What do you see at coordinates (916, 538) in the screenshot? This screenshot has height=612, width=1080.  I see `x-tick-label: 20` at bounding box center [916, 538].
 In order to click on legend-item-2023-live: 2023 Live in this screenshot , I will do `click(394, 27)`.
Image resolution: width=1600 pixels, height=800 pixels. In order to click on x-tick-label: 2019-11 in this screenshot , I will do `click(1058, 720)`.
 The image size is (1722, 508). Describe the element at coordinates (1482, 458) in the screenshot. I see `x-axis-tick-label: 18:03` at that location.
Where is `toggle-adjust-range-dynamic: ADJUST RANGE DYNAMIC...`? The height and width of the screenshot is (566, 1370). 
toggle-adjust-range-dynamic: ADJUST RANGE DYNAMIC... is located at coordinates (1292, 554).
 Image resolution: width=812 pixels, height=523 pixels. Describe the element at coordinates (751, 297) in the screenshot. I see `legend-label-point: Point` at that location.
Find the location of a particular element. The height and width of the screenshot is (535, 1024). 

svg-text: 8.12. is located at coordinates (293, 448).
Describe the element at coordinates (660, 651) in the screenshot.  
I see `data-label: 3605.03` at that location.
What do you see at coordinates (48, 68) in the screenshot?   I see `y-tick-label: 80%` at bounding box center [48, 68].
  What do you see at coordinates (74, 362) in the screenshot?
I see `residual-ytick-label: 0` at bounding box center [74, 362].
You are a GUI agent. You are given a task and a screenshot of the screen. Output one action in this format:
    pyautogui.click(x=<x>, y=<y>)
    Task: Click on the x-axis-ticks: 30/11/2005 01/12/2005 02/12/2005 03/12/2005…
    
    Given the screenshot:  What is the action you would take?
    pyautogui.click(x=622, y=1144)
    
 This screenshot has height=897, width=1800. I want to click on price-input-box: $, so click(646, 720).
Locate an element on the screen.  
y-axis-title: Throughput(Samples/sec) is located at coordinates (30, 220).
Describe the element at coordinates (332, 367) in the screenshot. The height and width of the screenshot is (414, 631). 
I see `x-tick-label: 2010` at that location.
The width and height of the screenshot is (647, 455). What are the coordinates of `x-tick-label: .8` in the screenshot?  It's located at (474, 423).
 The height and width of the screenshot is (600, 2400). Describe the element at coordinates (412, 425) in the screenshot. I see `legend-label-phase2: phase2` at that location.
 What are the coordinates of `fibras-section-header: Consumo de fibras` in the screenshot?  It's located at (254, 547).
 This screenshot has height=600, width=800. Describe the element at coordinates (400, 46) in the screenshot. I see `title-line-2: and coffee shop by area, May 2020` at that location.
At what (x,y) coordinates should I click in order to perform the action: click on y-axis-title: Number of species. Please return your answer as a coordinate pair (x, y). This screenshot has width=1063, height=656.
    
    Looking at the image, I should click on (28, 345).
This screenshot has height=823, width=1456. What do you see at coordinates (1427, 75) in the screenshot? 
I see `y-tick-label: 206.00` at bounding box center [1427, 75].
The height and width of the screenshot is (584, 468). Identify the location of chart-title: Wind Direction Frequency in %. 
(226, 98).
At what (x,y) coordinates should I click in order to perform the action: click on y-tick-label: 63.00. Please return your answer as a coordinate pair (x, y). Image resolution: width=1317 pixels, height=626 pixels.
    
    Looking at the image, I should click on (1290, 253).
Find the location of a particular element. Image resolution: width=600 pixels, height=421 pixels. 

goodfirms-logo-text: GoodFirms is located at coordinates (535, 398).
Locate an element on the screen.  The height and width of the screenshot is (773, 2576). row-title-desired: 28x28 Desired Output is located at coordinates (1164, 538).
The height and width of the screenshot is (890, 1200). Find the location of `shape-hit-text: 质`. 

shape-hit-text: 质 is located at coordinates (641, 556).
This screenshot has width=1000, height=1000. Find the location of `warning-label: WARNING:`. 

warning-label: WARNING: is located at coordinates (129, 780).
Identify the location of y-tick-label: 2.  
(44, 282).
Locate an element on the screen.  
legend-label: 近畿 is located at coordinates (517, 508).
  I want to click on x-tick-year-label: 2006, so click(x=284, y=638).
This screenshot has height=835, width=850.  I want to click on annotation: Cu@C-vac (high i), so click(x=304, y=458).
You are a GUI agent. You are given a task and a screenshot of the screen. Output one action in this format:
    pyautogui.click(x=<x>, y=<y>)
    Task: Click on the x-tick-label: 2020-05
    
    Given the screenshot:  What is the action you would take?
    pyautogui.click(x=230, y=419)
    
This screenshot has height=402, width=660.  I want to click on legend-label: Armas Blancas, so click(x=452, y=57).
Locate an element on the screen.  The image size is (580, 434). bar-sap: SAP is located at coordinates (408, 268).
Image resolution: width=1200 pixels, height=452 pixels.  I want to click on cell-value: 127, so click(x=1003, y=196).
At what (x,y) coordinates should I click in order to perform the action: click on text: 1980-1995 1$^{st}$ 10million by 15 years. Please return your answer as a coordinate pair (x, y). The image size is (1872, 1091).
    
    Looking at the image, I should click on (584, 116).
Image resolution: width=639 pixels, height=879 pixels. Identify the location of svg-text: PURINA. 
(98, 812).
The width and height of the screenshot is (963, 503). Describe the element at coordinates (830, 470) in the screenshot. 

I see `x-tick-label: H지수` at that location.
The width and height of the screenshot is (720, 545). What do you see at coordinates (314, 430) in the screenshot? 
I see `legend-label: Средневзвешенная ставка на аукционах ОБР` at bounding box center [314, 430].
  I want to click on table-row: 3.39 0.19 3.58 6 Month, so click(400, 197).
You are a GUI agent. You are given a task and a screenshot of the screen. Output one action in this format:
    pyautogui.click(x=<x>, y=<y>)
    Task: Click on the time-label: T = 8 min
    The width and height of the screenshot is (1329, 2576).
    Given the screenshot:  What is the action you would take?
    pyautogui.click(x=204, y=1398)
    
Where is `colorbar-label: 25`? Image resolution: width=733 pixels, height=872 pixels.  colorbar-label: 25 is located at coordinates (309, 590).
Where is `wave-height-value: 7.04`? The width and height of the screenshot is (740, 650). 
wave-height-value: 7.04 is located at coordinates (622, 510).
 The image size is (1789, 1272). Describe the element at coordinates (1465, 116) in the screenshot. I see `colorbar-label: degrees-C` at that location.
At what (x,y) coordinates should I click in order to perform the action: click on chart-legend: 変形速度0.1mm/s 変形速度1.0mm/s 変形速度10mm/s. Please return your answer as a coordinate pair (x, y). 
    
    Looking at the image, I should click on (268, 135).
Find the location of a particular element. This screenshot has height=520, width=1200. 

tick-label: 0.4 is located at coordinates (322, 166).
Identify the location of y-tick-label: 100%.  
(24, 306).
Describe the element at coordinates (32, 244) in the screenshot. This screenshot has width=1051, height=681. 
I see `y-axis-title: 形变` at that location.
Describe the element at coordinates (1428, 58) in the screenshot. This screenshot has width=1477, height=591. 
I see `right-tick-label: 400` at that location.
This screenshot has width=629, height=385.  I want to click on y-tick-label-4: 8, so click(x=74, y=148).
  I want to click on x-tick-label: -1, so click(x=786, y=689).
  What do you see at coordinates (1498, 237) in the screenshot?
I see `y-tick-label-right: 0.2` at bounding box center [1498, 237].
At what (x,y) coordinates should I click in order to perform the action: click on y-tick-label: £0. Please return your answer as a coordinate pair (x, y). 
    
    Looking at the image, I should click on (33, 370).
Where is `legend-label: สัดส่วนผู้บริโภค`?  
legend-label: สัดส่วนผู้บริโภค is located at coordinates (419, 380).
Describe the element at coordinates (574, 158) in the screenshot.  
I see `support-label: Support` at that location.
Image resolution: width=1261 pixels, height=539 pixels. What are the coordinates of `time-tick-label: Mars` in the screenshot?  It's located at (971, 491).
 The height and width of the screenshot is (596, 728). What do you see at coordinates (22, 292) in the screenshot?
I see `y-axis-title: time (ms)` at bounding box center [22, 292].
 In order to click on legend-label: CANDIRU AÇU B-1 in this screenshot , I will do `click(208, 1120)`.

══════════

§ **DIRECTIONS**: Convert the rows from the start through the line that contains "In order to click on legend-item-2023-live: 2023" into a numbered list, skipping any blank lines.

§ **EXERCISE ANSWER**:
1. What do you see at coordinates (916, 538) in the screenshot? This screenshot has height=612, width=1080.  I see `x-tick-label: 20` at bounding box center [916, 538].
2.  In order to click on legend-item-2023-live: 2023 Live in this screenshot , I will do `click(394, 27)`.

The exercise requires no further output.